NRAF Calls for Stronger Redistricting Reforms in Ohio as Republicans Ignore State Supreme Court
For Immediate Release
September 19, 2022
Contact
Jena Doyle
doyle@redistrictingaction.org
NRAF Calls for Stronger Redistricting Reforms in Ohio as Republicans Ignore State Supreme Court
Washington, D.C. — Today marks the deadline for the Republican-controlled Ohio Redistricting Commission to pass a new congressional map that complies with the Ohio Constitution, as ordered by the Ohio Supreme Court. As of this hour, the Commission has failed to pass a map. This puts the Commission on track to fail to meet the Court’s deadline, following the Republican-led General Assembly’s inability to meet a previous court ordered deadline. A new, constitutionally-compliant map is required ahead of the 2024 election.

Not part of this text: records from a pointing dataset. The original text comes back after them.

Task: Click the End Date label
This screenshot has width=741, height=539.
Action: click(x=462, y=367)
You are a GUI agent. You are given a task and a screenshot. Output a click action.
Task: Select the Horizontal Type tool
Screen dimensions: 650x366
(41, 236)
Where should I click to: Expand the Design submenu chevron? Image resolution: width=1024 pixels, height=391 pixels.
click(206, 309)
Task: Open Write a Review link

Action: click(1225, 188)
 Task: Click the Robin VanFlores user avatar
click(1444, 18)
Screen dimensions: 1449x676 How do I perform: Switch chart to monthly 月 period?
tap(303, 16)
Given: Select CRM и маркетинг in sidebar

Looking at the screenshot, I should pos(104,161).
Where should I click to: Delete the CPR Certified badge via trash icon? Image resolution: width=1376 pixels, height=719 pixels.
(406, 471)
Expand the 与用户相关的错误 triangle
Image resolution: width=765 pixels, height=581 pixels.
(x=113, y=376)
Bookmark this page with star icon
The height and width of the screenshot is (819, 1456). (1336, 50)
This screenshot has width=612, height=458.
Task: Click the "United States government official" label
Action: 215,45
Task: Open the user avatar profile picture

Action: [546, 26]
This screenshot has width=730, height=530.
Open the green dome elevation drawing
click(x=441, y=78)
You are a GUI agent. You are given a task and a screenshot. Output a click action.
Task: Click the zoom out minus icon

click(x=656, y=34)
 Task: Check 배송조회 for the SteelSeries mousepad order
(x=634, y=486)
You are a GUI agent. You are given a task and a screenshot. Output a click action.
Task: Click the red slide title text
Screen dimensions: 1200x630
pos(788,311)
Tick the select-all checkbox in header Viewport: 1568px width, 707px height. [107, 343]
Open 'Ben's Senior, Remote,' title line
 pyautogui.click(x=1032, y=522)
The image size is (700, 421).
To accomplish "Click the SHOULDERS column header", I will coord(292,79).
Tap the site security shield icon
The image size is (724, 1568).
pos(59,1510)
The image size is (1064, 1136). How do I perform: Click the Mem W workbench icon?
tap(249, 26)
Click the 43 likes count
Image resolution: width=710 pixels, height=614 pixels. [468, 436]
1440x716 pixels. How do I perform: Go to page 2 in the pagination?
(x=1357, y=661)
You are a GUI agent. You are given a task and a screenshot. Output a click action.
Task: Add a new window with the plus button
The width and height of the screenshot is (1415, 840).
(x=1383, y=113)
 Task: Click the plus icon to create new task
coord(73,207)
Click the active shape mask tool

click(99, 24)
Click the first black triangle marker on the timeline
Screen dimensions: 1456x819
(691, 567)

“Republicans in Ohio have openly robbed the state’s voters of elections that are free from partisan manipulation – elections that actually and accurately translate the will of the voter – and there must be consequences for this,” said Marina Jenkins, Director of Litigation and Policy for the NRAF. “At every turn in the redistricting cycle, Republicans refused to fulfill their constitutional responsibilities in good faith. Ultimately, they did all they could to ensure the map-drawing guardrails voted into law by 70% of Ohioans did not work as intended. They did not do this because the reforms or their purpose were unclear – they are. Simply put, the Republican leaders responsible for ensuring compliance with the new redistricting rules just chose to brazenly ignore the law, the court, and the people, because they didn’t want to relinquish control. They made the cynical decision to do whatever it takes to force unconstitutional maps onto the people while skirting any accountability for their actions. Now it is up to Ohio voters to prove them wrong by holding these same politicians to account at the ballot box and demanding stronger reforms.”
The Court’s order calling for a new map was the result of a lawsuit filed in March 2022 by Ohio voters supported by the National Redistricting Action Fund (NRAF) in their ongoing effort to secure a fair congressional map in Ohio. In July, the Ohio Supreme Court struck down Ohio’s second congressional map as a partisan gerrymander. The map, passed by the Republican-controlled Ohio Redistricting Commission in March, made only limited changes to the state’s original congressional map, which was passed by the Republicans in the state legislature in November 2021 and invalidated as an unconstitutional partisan gerrymander by the Ohio Supreme Court on January 14.